'''
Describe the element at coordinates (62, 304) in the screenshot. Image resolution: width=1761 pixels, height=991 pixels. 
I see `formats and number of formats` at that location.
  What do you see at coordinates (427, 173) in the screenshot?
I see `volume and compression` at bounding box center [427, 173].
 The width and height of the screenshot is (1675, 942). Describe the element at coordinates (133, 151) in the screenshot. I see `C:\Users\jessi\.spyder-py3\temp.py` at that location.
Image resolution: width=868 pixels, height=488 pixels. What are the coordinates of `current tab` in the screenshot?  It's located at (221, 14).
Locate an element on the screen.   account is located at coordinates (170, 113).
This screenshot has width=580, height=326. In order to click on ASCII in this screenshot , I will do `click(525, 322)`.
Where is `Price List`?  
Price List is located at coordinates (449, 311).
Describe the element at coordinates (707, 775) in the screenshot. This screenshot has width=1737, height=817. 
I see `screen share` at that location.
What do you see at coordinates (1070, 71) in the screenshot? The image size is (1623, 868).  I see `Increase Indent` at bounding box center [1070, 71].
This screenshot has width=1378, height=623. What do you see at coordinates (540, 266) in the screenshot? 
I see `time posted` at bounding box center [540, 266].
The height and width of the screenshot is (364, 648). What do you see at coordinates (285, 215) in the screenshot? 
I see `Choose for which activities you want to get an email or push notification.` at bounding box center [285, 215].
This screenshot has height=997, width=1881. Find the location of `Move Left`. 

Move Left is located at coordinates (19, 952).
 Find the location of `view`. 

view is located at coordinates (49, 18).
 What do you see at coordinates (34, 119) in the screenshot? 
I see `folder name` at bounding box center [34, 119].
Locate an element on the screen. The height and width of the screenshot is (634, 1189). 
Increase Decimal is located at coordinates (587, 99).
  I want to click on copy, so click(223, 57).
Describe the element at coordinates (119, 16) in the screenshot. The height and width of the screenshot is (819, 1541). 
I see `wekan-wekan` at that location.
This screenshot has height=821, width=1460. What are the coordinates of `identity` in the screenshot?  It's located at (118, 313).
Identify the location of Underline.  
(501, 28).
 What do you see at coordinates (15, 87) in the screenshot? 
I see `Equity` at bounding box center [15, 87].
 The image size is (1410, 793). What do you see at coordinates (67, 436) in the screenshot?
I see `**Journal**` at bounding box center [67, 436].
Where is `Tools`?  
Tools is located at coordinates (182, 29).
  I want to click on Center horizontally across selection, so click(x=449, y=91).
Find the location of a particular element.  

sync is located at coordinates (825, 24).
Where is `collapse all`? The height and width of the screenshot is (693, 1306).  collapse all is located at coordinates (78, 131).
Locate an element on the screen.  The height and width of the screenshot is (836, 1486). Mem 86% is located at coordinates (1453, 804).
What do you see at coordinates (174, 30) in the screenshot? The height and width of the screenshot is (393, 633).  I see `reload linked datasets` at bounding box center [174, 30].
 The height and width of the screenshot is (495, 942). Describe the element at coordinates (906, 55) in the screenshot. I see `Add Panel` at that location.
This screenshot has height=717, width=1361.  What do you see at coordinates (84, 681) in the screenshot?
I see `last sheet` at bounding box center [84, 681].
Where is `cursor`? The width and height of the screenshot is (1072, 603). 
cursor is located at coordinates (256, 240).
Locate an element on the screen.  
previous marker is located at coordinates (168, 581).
'''
Copy the items above word for word, from the first line through the line containing "center [427, 173].".

▶ Final result
Describe the element at coordinates (62, 304) in the screenshot. Image resolution: width=1761 pixels, height=991 pixels. 
I see `formats and number of formats` at that location.
  What do you see at coordinates (427, 173) in the screenshot?
I see `volume and compression` at bounding box center [427, 173].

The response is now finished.